Have you heard of flesh-eating bacteria, but are wondering what is necrotizing fasciitis? They’re the same. Read more about the symptoms.
What is necrotizing fasciitis?
Necrotizing fasciitis is a dangerous and potentially fatal skin infection. It is caused by bacteria that spreads rapidly and kills your soft tissue cells. Necrotizing fasciitis requires prompt medical treatment with antibiotics, and sometimes surgery is necessary to stop the spread of the bacteria. If left untreated, the infection can lead to toxic shock syndrome, sepsis, organ failure, and death.
Originally called hospital gangrene, necrotizing fasciitis was first described by doctors in 1871. It is very rare, and most people have a strong enough immune system to fight off this sort of infection. The people who get necrotizing fasciitis usually have other health problems that compromise their immune system, such as diabetes, cancer, kidney disease, or other severe chronic illnesses. It is rare that one person will spread necrotizing fasciitis to another.

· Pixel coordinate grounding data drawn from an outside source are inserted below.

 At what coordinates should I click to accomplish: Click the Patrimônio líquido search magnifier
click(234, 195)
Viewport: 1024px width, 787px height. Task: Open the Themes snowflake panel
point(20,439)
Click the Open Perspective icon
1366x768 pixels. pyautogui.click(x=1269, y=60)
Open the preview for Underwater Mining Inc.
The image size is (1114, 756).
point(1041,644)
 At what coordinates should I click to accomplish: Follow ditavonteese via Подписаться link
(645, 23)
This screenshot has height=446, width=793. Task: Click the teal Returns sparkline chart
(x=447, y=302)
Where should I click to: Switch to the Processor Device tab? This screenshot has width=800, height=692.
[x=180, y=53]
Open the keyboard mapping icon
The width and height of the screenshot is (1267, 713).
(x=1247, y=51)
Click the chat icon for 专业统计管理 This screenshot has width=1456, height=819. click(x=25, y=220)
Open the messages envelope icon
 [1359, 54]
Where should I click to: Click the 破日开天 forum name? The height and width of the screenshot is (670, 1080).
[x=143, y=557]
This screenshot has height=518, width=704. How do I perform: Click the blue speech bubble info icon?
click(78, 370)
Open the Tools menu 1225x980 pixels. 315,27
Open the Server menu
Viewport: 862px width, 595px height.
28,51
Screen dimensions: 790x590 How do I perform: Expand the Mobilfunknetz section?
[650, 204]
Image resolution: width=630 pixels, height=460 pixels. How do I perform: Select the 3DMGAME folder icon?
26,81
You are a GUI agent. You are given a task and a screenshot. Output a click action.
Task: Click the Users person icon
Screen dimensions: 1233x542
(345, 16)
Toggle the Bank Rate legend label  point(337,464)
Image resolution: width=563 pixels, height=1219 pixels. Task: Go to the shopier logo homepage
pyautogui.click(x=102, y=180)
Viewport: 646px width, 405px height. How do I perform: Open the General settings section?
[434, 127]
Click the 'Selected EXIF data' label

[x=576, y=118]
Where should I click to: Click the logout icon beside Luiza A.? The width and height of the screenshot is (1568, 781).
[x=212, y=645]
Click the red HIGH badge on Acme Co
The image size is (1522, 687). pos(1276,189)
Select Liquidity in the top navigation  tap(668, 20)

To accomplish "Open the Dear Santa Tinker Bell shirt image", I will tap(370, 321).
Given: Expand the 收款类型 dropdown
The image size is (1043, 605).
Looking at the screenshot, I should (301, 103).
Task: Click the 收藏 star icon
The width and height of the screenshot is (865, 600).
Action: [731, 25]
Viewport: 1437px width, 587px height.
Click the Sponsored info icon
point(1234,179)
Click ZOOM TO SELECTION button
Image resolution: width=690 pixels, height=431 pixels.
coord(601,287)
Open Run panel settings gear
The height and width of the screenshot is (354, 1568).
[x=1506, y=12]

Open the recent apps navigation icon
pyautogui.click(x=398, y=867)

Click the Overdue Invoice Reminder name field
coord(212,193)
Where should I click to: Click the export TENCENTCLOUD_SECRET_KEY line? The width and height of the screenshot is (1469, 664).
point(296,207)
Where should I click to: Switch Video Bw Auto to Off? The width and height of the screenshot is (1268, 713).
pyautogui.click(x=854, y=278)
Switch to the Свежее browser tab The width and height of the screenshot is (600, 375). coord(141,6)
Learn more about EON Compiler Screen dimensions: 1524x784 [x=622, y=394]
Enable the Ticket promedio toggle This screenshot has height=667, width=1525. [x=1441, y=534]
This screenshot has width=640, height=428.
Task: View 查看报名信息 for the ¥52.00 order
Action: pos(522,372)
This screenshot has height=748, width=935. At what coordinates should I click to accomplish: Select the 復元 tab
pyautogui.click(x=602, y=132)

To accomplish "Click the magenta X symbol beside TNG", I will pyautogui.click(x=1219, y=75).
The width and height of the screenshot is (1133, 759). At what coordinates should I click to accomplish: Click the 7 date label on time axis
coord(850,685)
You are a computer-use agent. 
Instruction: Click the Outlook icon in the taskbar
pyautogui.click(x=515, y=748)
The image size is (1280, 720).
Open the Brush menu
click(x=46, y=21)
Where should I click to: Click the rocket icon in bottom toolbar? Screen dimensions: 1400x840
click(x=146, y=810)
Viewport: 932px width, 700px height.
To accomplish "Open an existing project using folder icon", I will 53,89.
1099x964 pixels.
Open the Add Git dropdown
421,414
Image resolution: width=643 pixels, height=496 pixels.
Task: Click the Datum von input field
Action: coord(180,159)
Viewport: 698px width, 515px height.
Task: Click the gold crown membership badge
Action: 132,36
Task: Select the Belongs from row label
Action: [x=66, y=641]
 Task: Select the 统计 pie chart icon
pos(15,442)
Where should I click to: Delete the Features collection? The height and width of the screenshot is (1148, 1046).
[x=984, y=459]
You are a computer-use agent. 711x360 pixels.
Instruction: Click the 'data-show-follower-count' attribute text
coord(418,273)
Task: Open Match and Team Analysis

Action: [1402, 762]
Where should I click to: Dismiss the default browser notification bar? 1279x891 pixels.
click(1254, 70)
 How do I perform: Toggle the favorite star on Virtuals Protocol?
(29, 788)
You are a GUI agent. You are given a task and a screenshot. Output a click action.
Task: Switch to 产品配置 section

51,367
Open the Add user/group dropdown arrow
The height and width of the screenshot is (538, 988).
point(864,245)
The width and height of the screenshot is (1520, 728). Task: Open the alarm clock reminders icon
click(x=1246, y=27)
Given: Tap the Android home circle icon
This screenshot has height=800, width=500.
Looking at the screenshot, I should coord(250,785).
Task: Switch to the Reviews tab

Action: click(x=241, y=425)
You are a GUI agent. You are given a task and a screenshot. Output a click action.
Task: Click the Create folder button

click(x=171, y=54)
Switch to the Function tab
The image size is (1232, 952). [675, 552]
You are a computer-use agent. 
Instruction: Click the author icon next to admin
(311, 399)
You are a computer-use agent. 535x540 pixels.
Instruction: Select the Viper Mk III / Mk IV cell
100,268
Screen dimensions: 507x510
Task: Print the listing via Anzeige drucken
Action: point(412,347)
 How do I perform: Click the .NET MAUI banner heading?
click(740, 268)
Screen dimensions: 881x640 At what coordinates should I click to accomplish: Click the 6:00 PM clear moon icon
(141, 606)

A review of research on necrotizing fasciitis concluded that it is “prevalent enough that most primary care physicians will be involved with managing at least [one] case during their time in practice, but infrequent enough for most to be unfamiliar with the disease.”
You may know necrotizing fasciitis by its more common and sensational name: flesh-eating bacteria.
What is flesh-eating bacteria?
There are multiple bacteria that can cause necrotizing fasciitis, all of which can be given the label “flesh-eating” bacteria.
These include Staphylococcus aureus, or staph, E coli, Klebsiella, Bacteroides, Clostridium, and group A Streptococcus, or group A strep.
Though group A strep is the most common type of flesh-eating bacteria, most of the infections it causes are mild and easily treated, never becoming necrotizing fasciitis.
Similarly, the other types of flesh-eating bacteria are more likely to cause other, less dangerous diseases. Some live in the body permanently, like Bacteroides, which is found in your digestive system and usually prevents more serious pathogens from causing infections.
When these bacteria infect your soft tissue, however, they can become dangerous. Flesh-eating bacteria usually enter through a cut, burn, or surgical site in your skin, though some can spread from punctured organs. When this happens, the bacteria release toxins that cut off blood supply to your tissue. Because white blood cells are key to fighting infection, your immune system has no way of responding to the bacteria, and your soft tissue cells begin to die rapidly.
Necrotizing soft tissue infection
Necrotizing fasciitis is a type of necrotizing soft tissue infection, or NSTI.
Necrotizing means “causing the death of tissue.” Fasciitis refers to the fascia, or the connective tissue that surrounds the nerves, blood cells, muscles, and fat in your body. Necrotizing fasciitis is a necrotizing soft tissue infection that affects the fascia.
Other kinds of NSTIs include necrotizing adipositis, necrotizing cellulitis, and necrotizing myositis, all of which affect different soft tissues in the body. Medical researchers are encouraging doctors to use the umbrella term necrotizing soft tissue infection when describing any of these diseases, as the symptoms and course of treatment for all of them are similar.
However, both necrotizing fasciitis and flesh-eating bacteria are more commonly used and recognized terms for necrotizing soft tissue infections.
Flesh-eating bacteria symptoms
The Centers for Disease Control and Prevention (CDC) warns that initial flesh-eating bacteria symptoms can be hard to spot. Symptoms usually begin immediately after an injury or surgery and include pain or aching at the site of the wound, similar to the feeling of a pulled muscle.
You may also notice swelling and a red or purplish color around the wound that rapidly expands across your skin. As the infection spreads, other symptoms include:
- Ulcers, blisters, or red lumps on the skin
- Black spots with dead skin at the center
- Grey or smelly liquid draining from a wound
- Areas around a wound that feel hot or numb
- Severe pain
- Fever, chills, and excessive sweating
- Lightheadedness or confusion
If you have these symptoms after an injury or surgery, the CDC warns that you should seek medical attention immediately, as the window for successfully treating flesh-eating bacteria is very narrow.